Mehr Gänsehaut geht nicht. Mitten in der Ekstase über den historischen Champions-League-Triumph von Paris Saint-Germain streift sich Luis Enrique ein T-Shirt für seine gestorbene Tochter Xana über. Fans entrollen ein riesiges Banner zu Ehren des geliebten Coaches und des Mädchens, das der Knochenkrebs viel zu früh aus dem Leben gerissen hatte. «Xana ist immer bei uns, wir denken immer an sie. Wir lieben sie», erzählt Enrique noch auf dem Rasen der Münchner Arena. «Ich denke, dass sie hier unter uns rennen würde.»

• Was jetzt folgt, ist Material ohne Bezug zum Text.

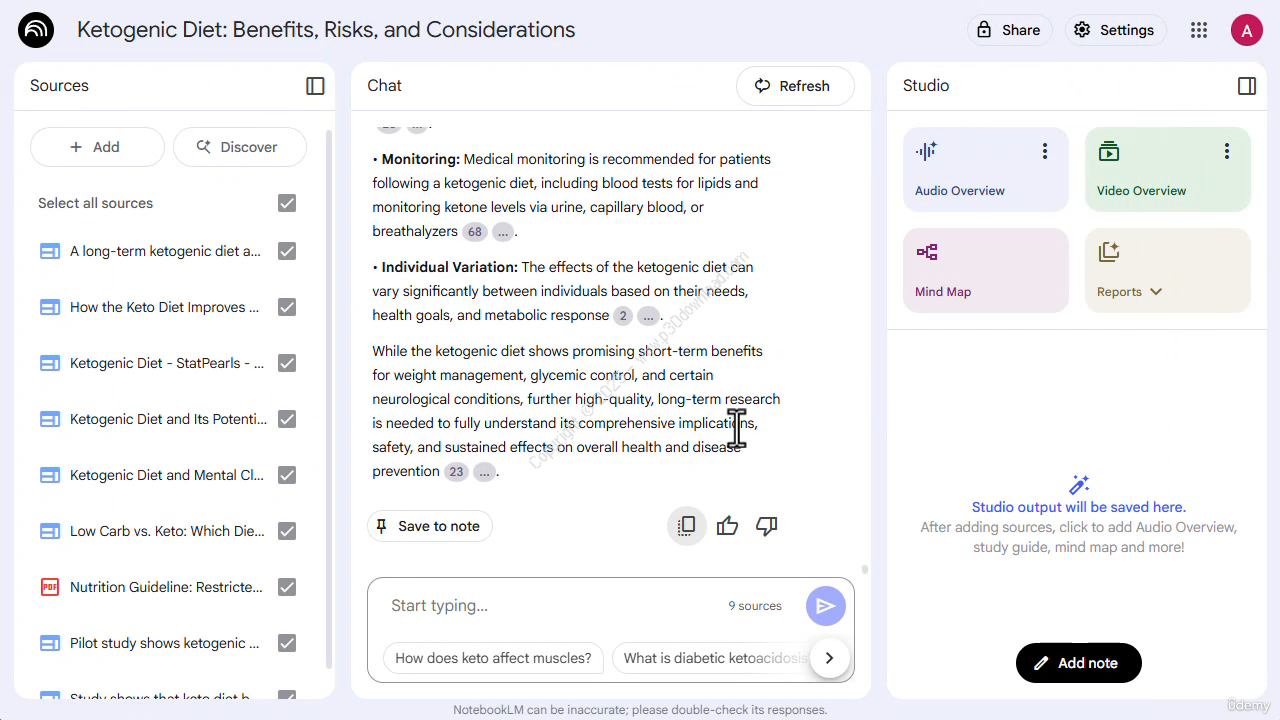Collapse the Studio panel icon
This screenshot has width=1280, height=720.
[1247, 86]
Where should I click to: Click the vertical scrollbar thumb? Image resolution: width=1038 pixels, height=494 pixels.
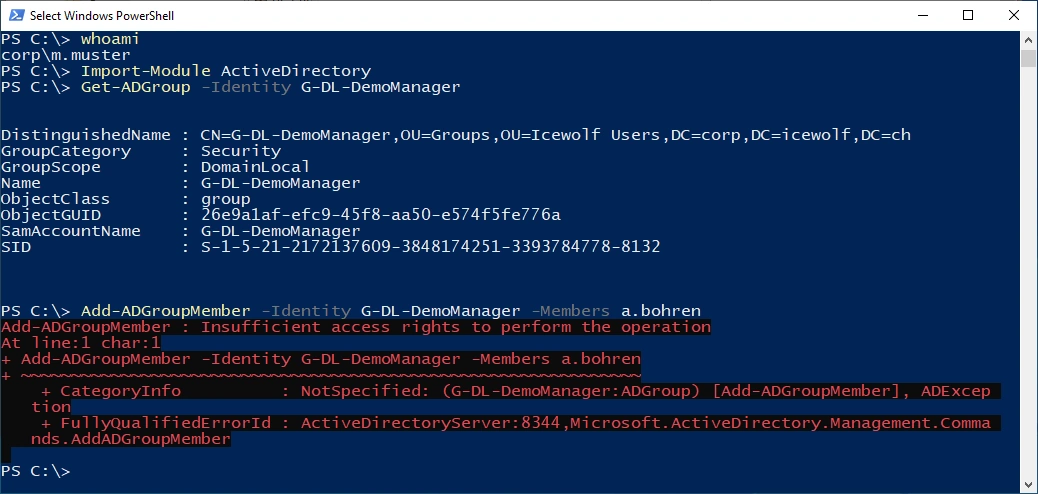point(1028,57)
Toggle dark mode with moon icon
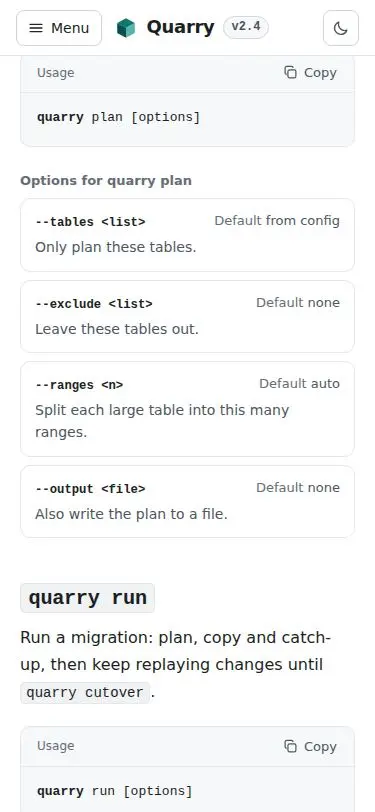Viewport: 375px width, 812px height. [341, 28]
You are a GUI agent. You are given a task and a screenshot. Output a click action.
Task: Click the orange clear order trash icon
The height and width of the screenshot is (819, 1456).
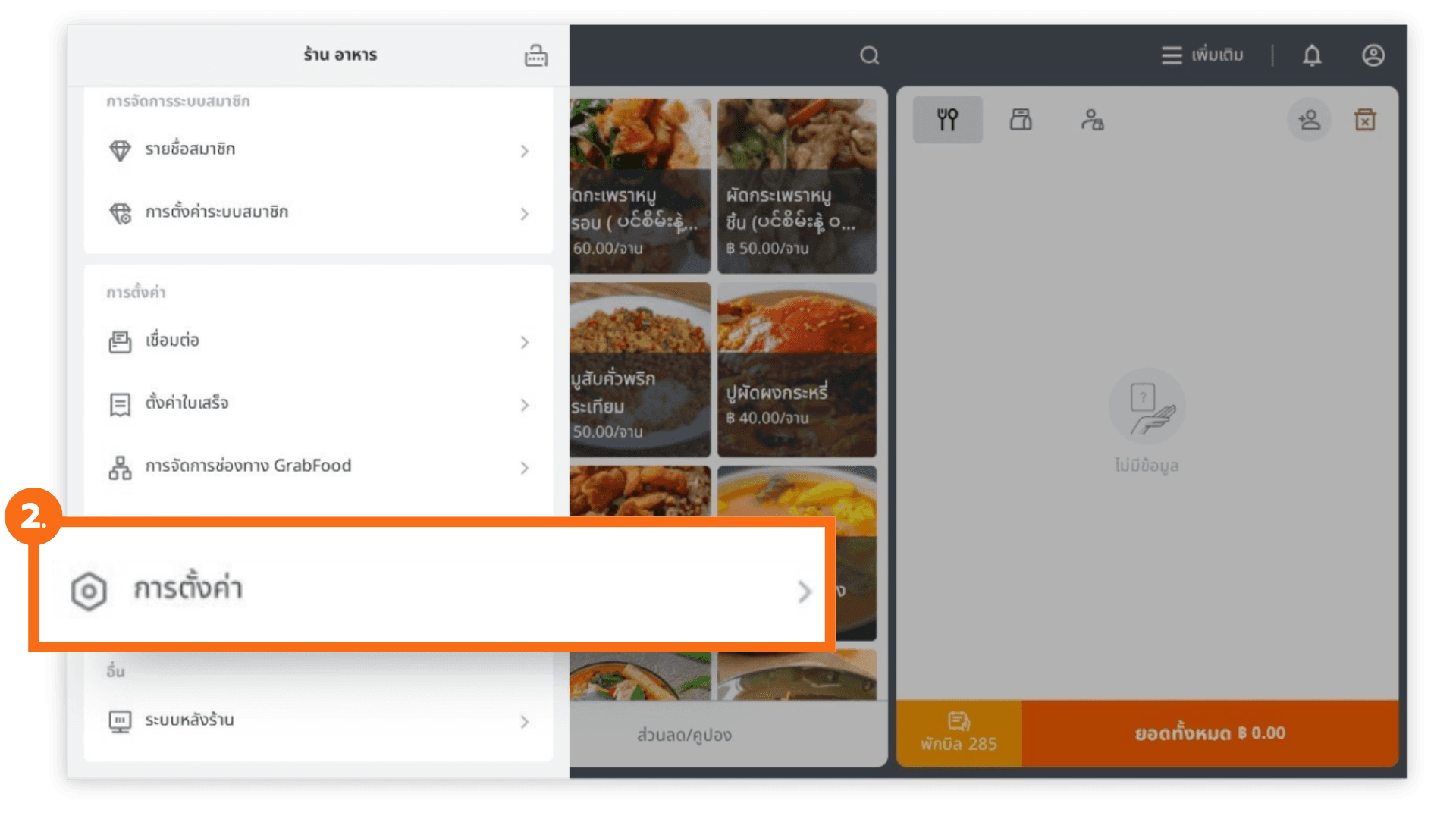point(1365,120)
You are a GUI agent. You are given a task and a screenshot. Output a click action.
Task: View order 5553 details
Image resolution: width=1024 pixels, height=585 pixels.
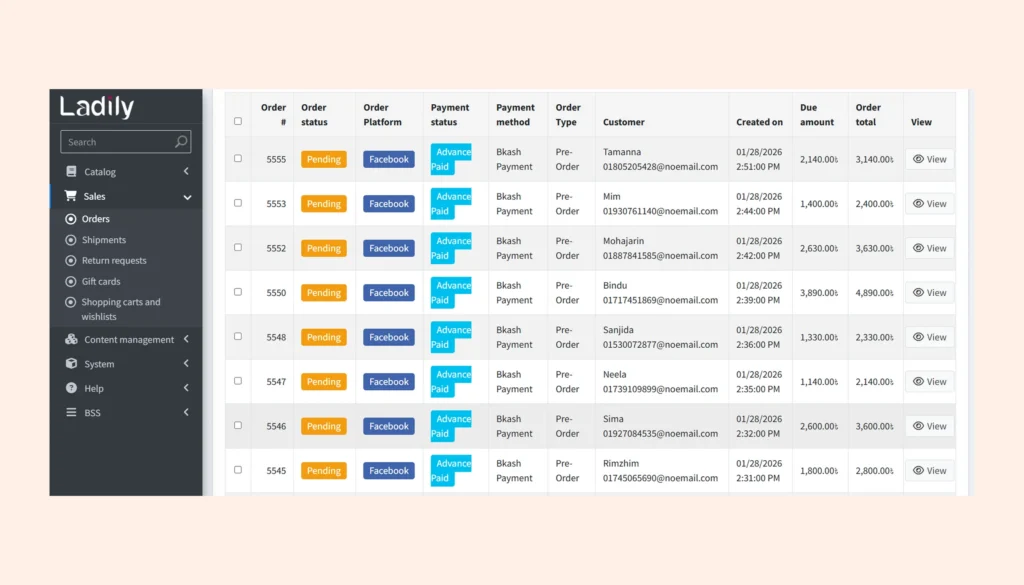click(929, 204)
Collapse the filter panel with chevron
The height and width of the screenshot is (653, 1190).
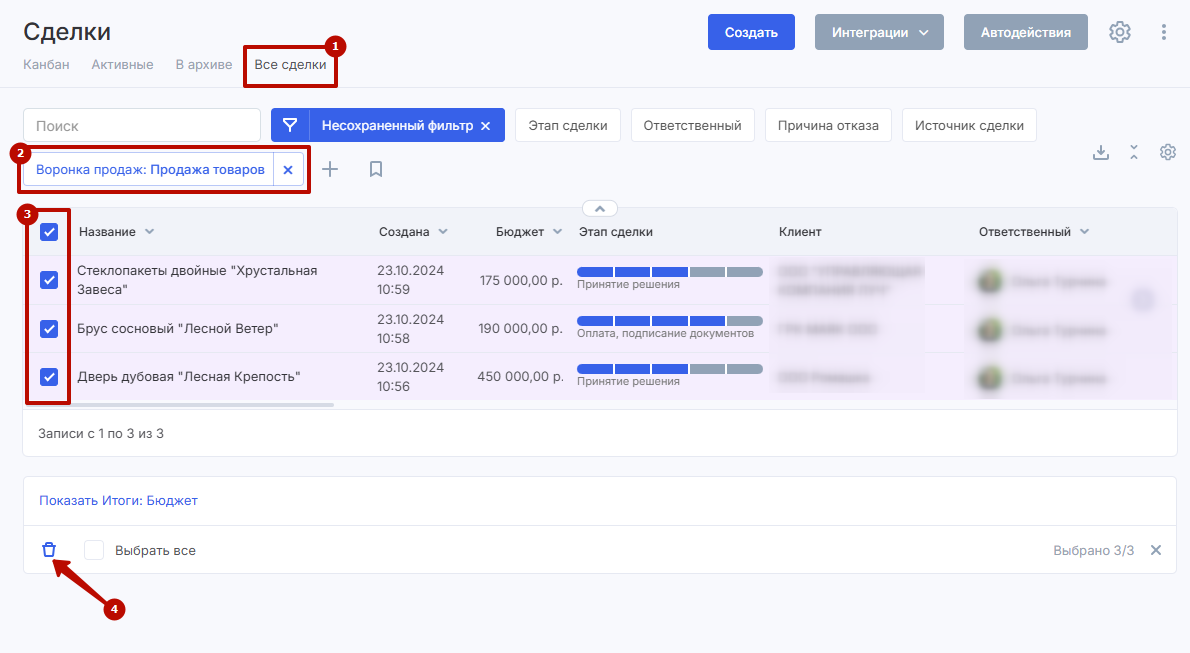(x=600, y=209)
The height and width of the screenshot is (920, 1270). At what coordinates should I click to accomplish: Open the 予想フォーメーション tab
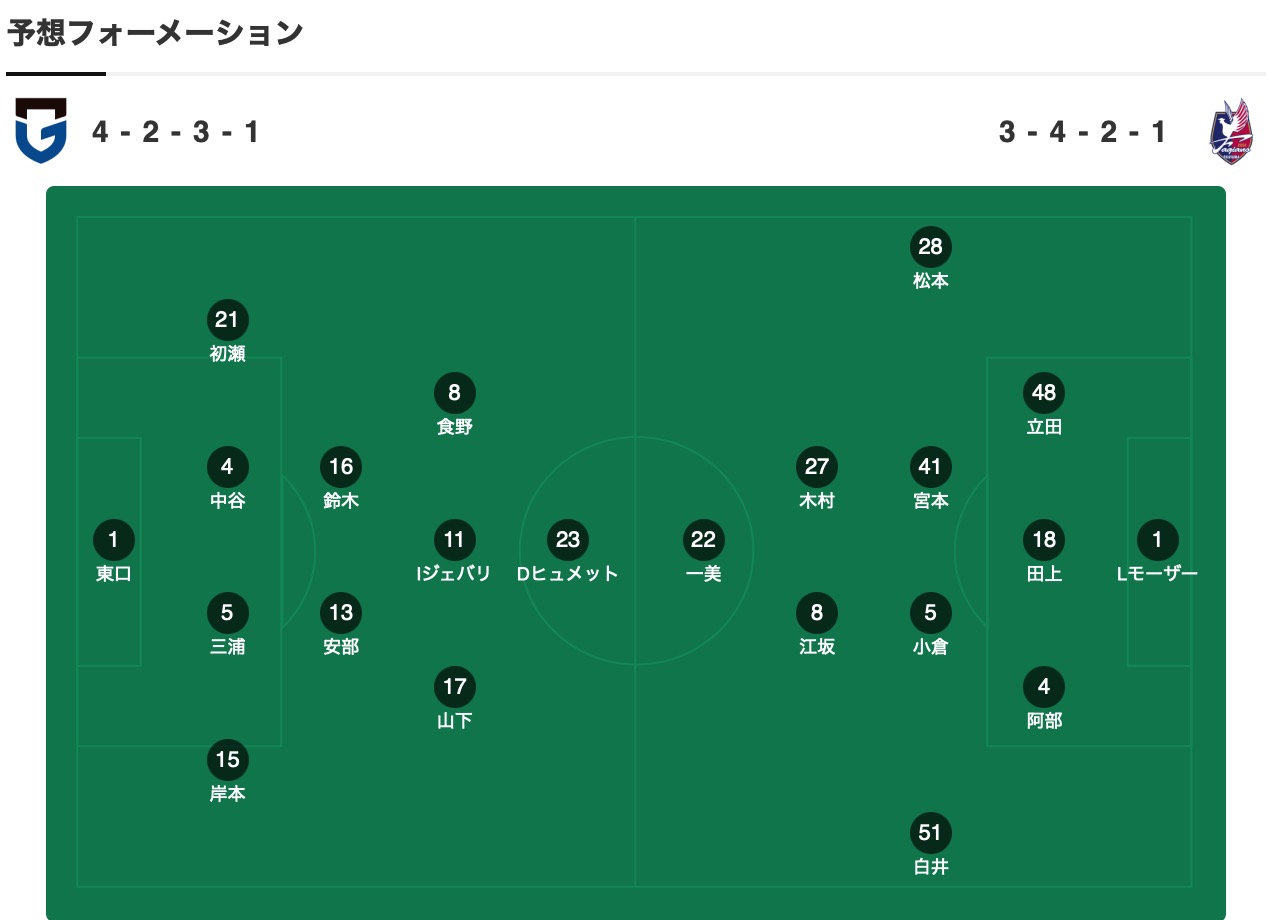coord(155,34)
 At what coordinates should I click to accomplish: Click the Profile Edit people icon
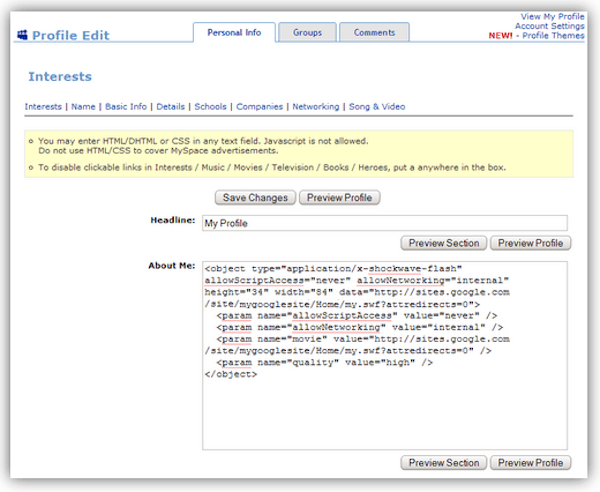[23, 35]

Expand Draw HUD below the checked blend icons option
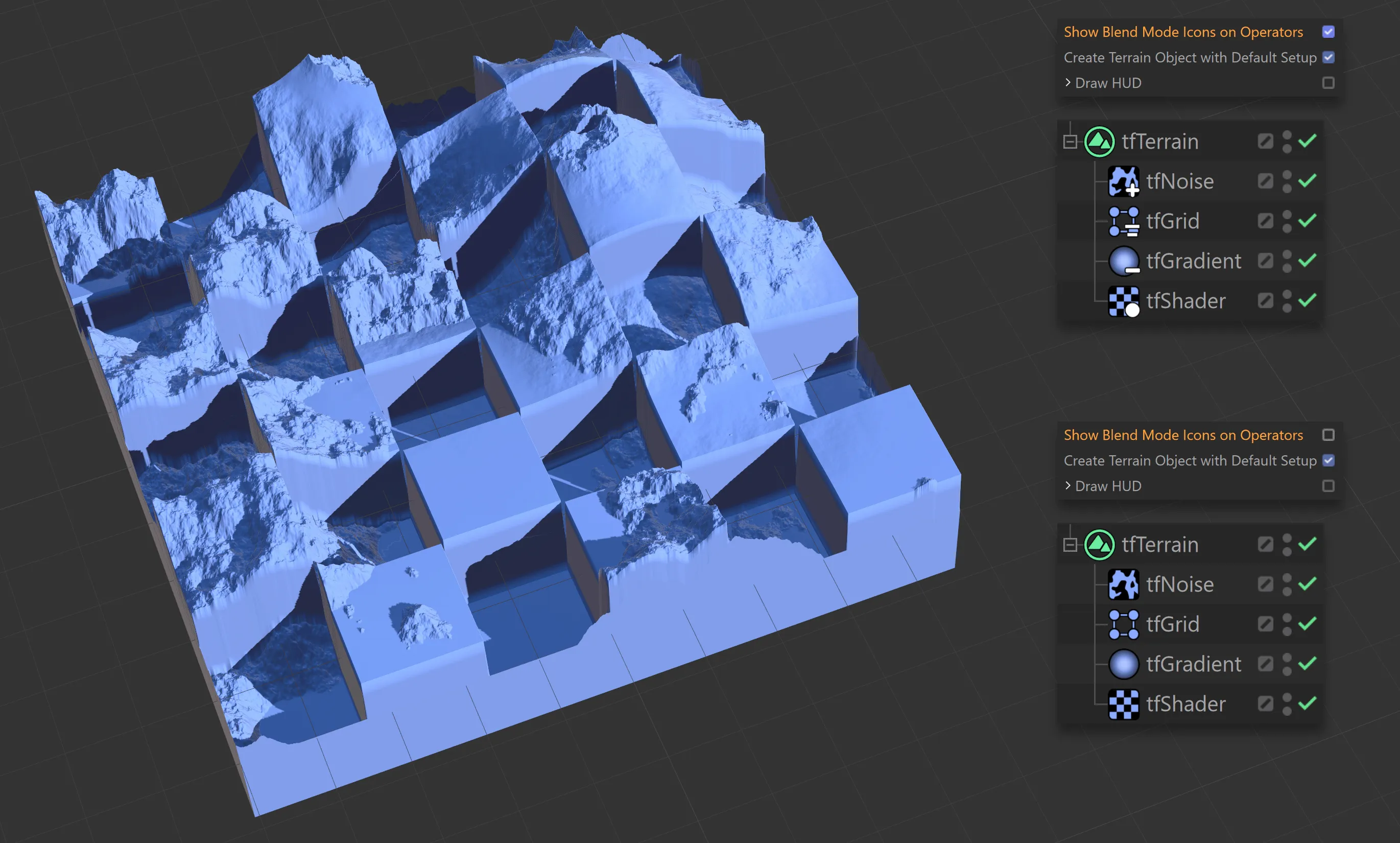tap(1068, 83)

Das atemberaubende 5:0 von PSG um Matchwinner Désiré Doué im Königsklassenfinale gegen Inter Mailand war ein Abend der Emotions-Extreme. Da war Luis Enrique in einem Mix aus Freudentaumel über seinen zweiten Königsklassen-Coup und zugleich der Erinnerung an Xana. Auf der anderen Seite blickte ein völlig perplexer Trainer-Kollege Simone Inzaghi nach der gewaltigen Blamage ins Leere und ließ seine Zukunft bei Inter offen.
Da war der 19-jährige Doué, um den sich im Sommer 2024 der FC Bayern vergeblich bemüht hatte und der nun ausgerechnet in München mit zwei Toren und einer Vorlage brillierte. Leidtragender war Bayerns Ex-Keeper Yann Sommer, der Inters Schmach nicht verhindern konnte.